Exercise - Write out, word for word, every line in the data below from the one containing "This screenshot has height=634, width=1020." to the one containing "The height and", both of them included.

Extracted data -
-=-=-=-=-
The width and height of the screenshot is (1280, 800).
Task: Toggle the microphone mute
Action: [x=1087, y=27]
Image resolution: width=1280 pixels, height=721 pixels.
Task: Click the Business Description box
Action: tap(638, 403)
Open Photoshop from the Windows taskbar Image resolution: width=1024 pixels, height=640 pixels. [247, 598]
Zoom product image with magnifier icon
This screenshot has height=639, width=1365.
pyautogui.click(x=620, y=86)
-=-=-=-=-
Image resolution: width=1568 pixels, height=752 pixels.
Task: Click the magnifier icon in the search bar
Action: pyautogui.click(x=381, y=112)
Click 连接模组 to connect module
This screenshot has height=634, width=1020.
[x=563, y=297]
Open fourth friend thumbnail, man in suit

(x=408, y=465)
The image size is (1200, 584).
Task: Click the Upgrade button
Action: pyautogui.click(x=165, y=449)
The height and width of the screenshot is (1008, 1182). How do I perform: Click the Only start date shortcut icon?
-=-=-=-=-
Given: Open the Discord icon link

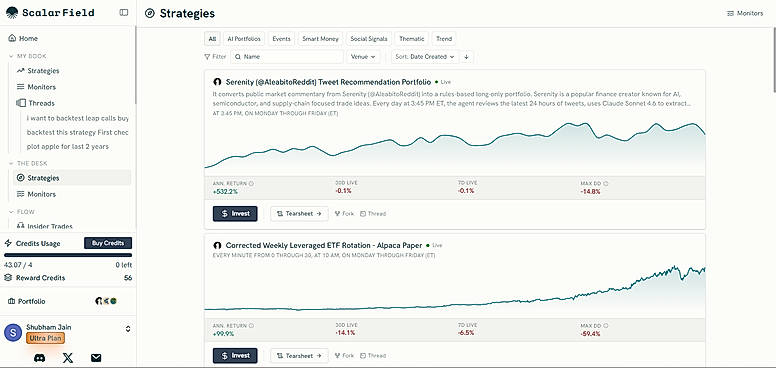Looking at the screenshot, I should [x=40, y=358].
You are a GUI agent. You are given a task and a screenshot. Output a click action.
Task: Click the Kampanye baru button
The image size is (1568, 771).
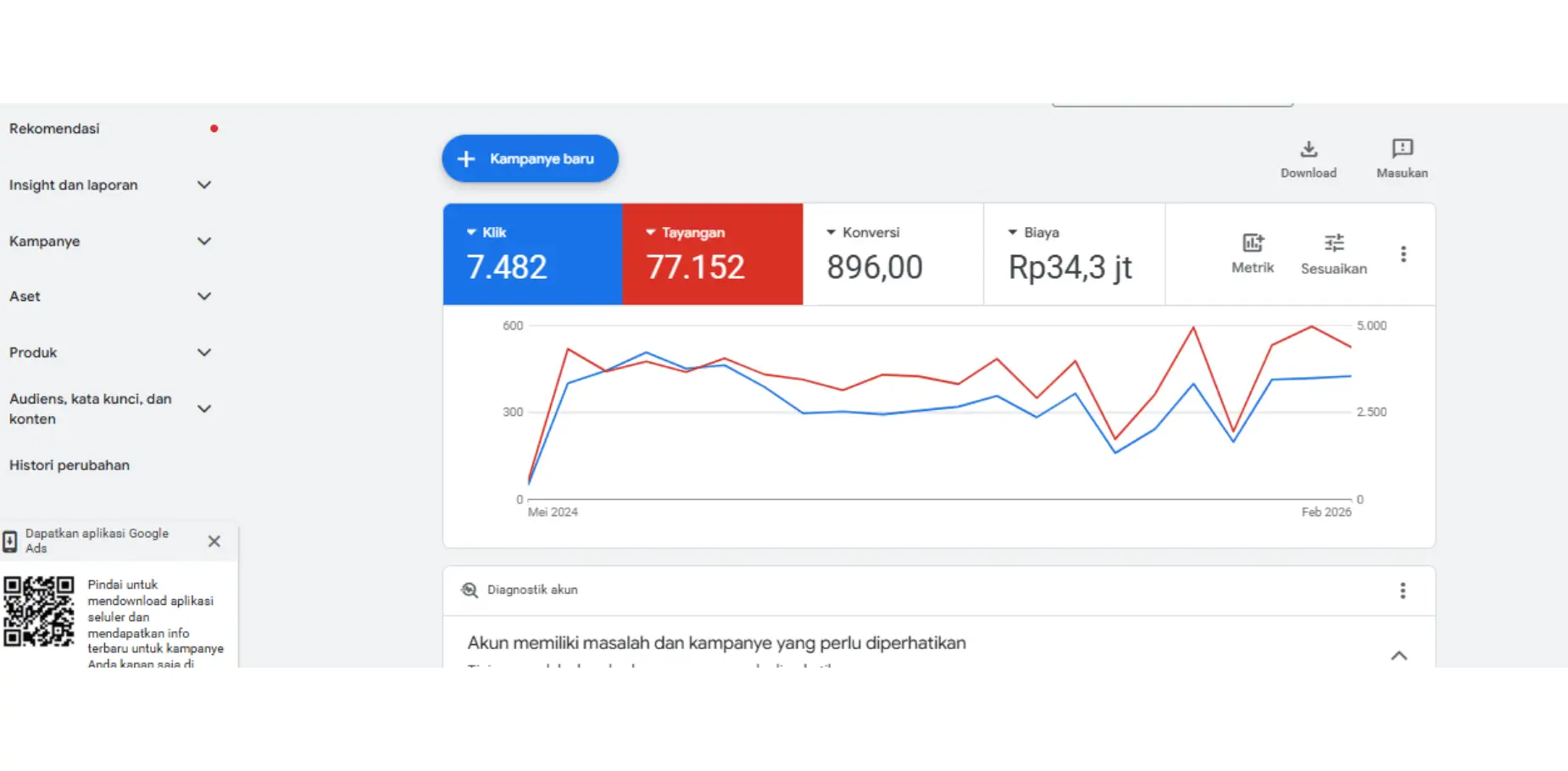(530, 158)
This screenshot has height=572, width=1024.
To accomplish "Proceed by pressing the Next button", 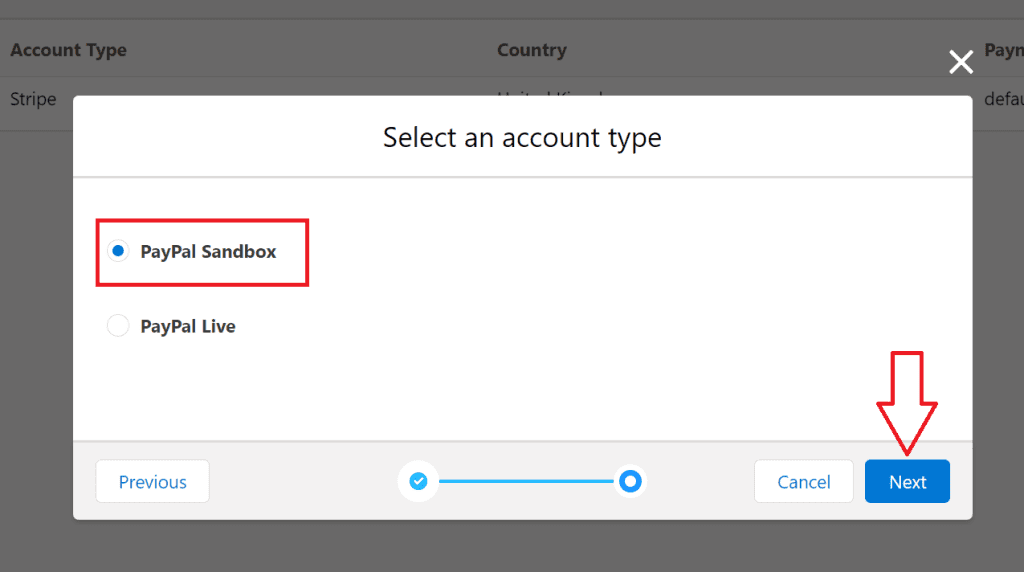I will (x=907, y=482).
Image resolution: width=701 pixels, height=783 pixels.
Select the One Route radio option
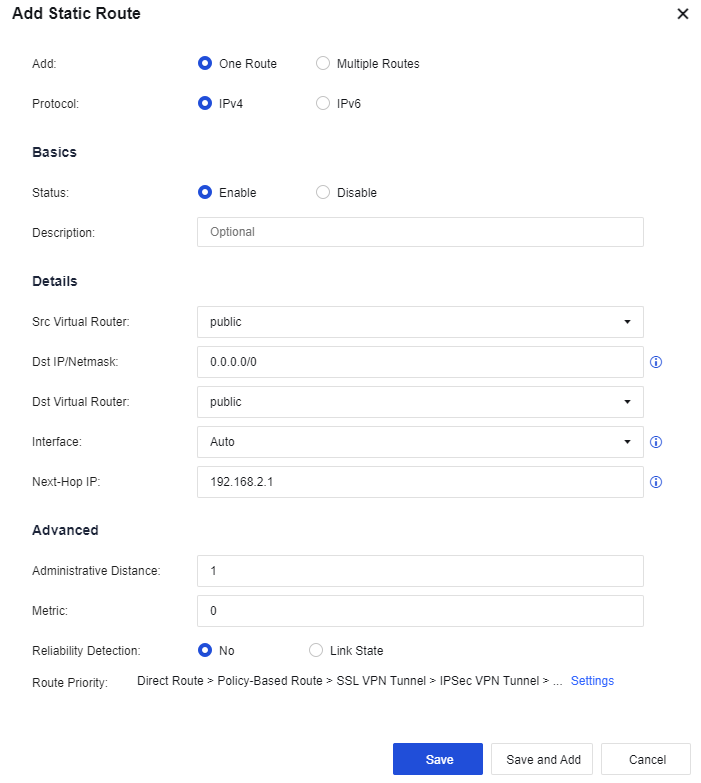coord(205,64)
-=-=-=-=-
Result for this task -
This screenshot has height=634, width=1020.
[x=563, y=297]
Open fourth friend thumbnail, man in suit

(x=408, y=465)
The image size is (1200, 584).
Task: Click the Upgrade button
Action: pyautogui.click(x=165, y=449)
The height and width of the screenshot is (1008, 1182). How do I perform: Click the Only start date shortcut icon?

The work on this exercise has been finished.